‘Sweden wants to be leader in fight against anti-Semitism’
Swedish Prime Minister Stefan Löfven “really wants to take a lead in combating anti-Semitism worldwide,” Ambassador Carl Magnus Nesser says.
The Nordic country is taking charge in tackling its own recent issues with Jew-hatred, and is looking to lead a global stance against it, Nesser said last week.
Nesser and Stockholm’s new special envoy on the issue, Joachim Bergström, met last week with politicians and academics up North, in Tel Aviv and in Jerusalem, in an effort to better understand how to cope with anti-Semitism.
The ambassador said Löfven’s stance comes after a rise in reported anti-Semitic incidents in Sweden, noting the country experienced a 38 percent increase from 2013 to 2014. Around 20,000 Jews live in the country, and 4 percent of hate crimes reported involved anti-Semitism, according to government statistics.
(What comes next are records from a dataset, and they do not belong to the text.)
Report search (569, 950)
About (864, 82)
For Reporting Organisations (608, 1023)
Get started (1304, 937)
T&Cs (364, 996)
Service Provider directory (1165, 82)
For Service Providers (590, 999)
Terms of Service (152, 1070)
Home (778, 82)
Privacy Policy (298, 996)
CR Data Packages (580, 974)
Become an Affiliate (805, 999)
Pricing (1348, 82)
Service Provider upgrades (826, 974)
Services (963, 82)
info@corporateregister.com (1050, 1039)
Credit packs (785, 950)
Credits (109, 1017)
In a meeting with The Jerusalem Post on Thursday, Nesser and Bergström elaborated on how the country plans to tackle some recent instances of anti-Jewish acts there.
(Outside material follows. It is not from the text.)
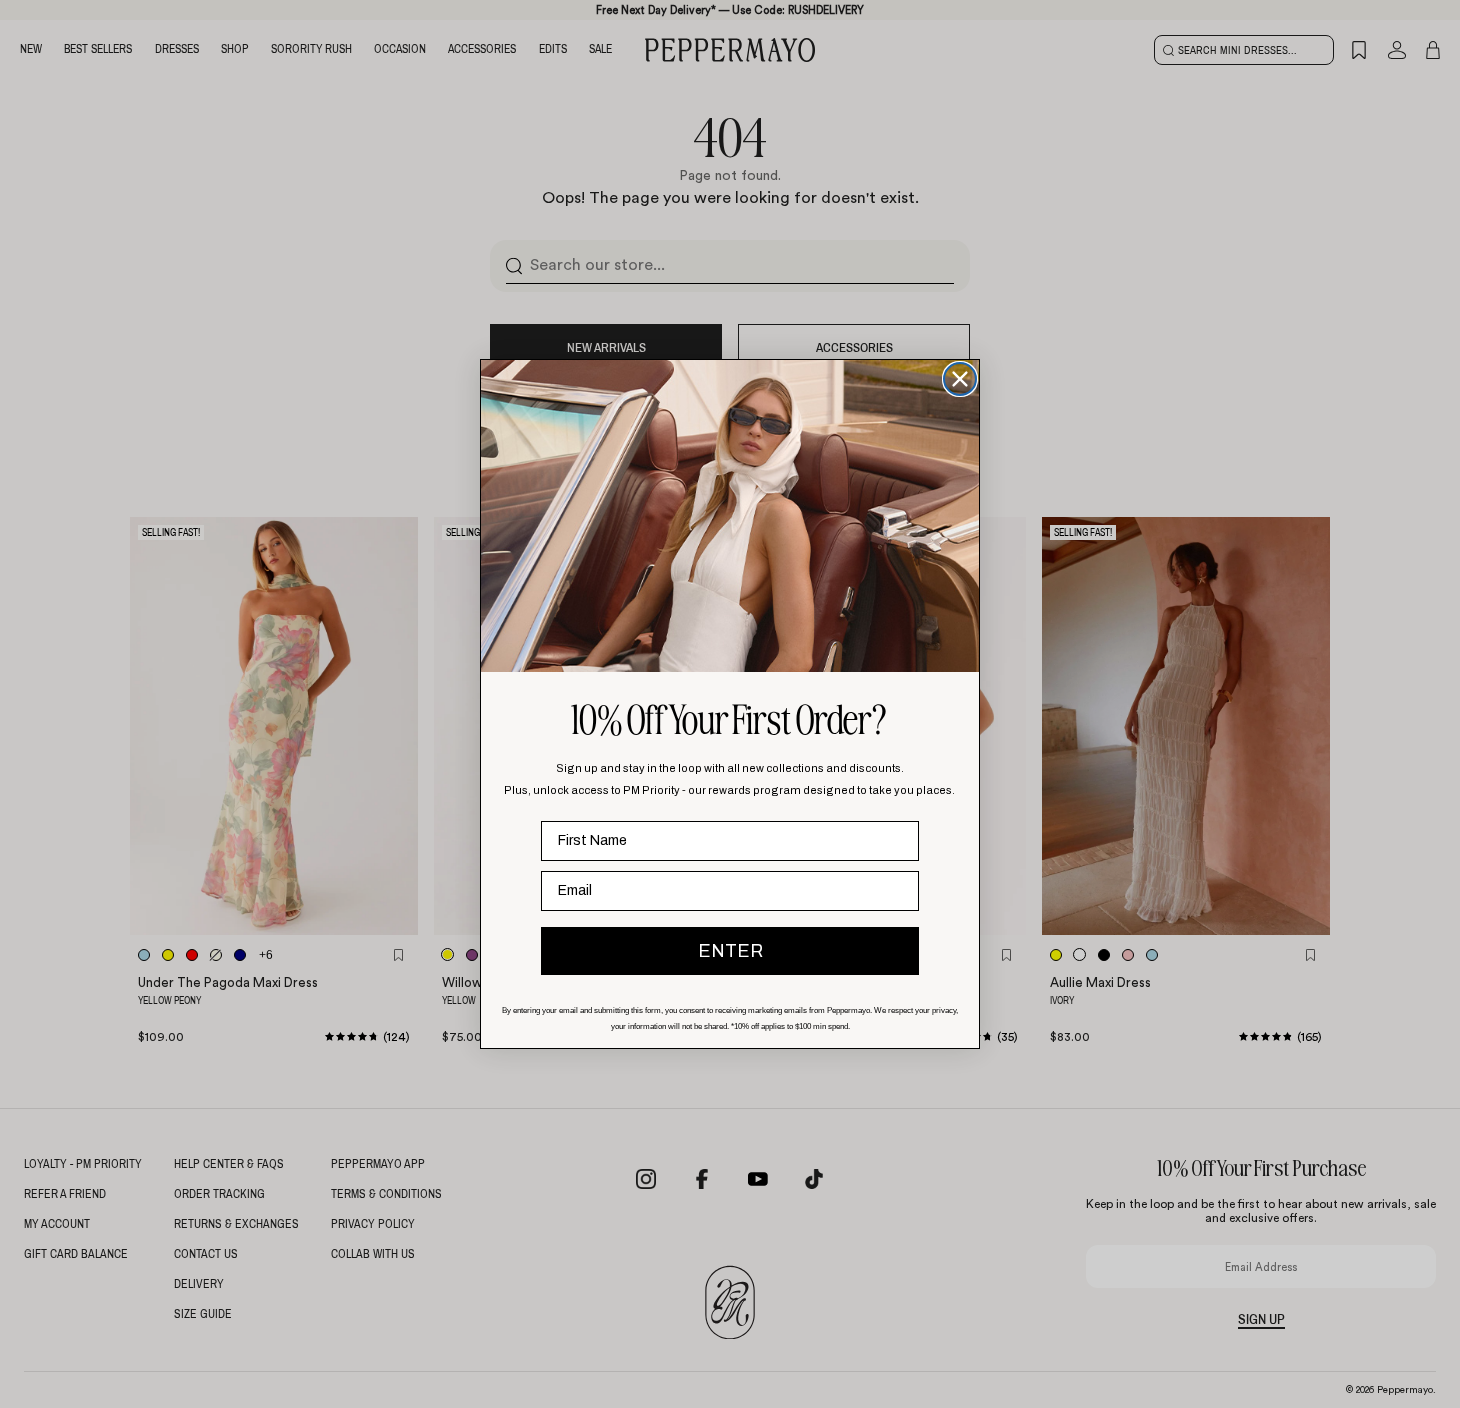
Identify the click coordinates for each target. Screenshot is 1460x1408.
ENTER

“We see anti-Semitism as a problem, a global problem,” Bergström said. “We recognize the problem in Europe, but we also recognize the increasing threat of anti-Semitism online.”
Both Nesser and Bergström noted that the Israeli leaders they met last week emphasized the severity of the rise in Internet- based hate crime.
“There are different kinds of anti-Semitism, one being you were stoned in the streets, but another is this kind of blog forum, online types that a lot of us don’t see every day,” Bergström said. “I don’t have Twitter friends who say those kinds of things and I don’t enter those blog forums or sites. Maybe in a political way, it is under discussed.”
While resources will be devoted to combating this aspect of the problem, currently there is a strong focus in Sweden on educating the public and increasing police presence to fight hate crimes, they said.
“Imperative is that the police and the justice system continue to work on the anti-Semitic incidents and crimes,” Nesser said.
“The objective is to of course to substantially reduce it as much as possible.”
Anti-Semitism has featured in Swedish headlines of late.
In April, a Green Party politician, Kamal al-Rifai, invited Salman al-Ouda, a Saudi Salafist, to speak in Malmö, the country’s third-largest city. Ouda, who has made anti-Semitic remarks and was an early source of inspiration for Osama bin Laden, eventually was not welcomed to the city.
And last week, Swedish state television decided to not run a documentary about anti-Semitism.
Bergström and Nesser have not seen the film, but they said that the station acted independently in its decision not to run the program.
As for the rise of asylum-seekers, mostly Muslims, and the changing demographics of the country, Nesser noted that his country took in the most asylum- seekers per capita in 2015 but had the largest drop-off in 2016.
Sweden has recorded a drop of 3,700 fewer asylum applicants (or -33 percent) in the first quarter of 2016 compared with the same quarter of 2015, according to the European Commission’s Eurostat directorate.
As anti-Semitism has risen across Europe, Bergström said that he and the ambassador learned that these issues are found in the majority of European states.
“A weakened democracy, or a failing democracy, creates a very dangerous breeding ground for anti-Semitism,” Bergström added.
But does that mean Sweden’s democracy has taken a step back in recent years? “Swedish democracy and democracy globally need to be strengthened,” Bergström said.
“People need to be brought into the political processes, people need to be moved away from or relieved from social, political and economic disenfranchisement – to be able to make their voices heard and to create this culture of understanding, rather than of hate.”
Bergström, in his new position, said he will continue to work on his understanding of how to combat anti-Semitism in Sweden, as he heads to Washington for meetings at the State Department this week.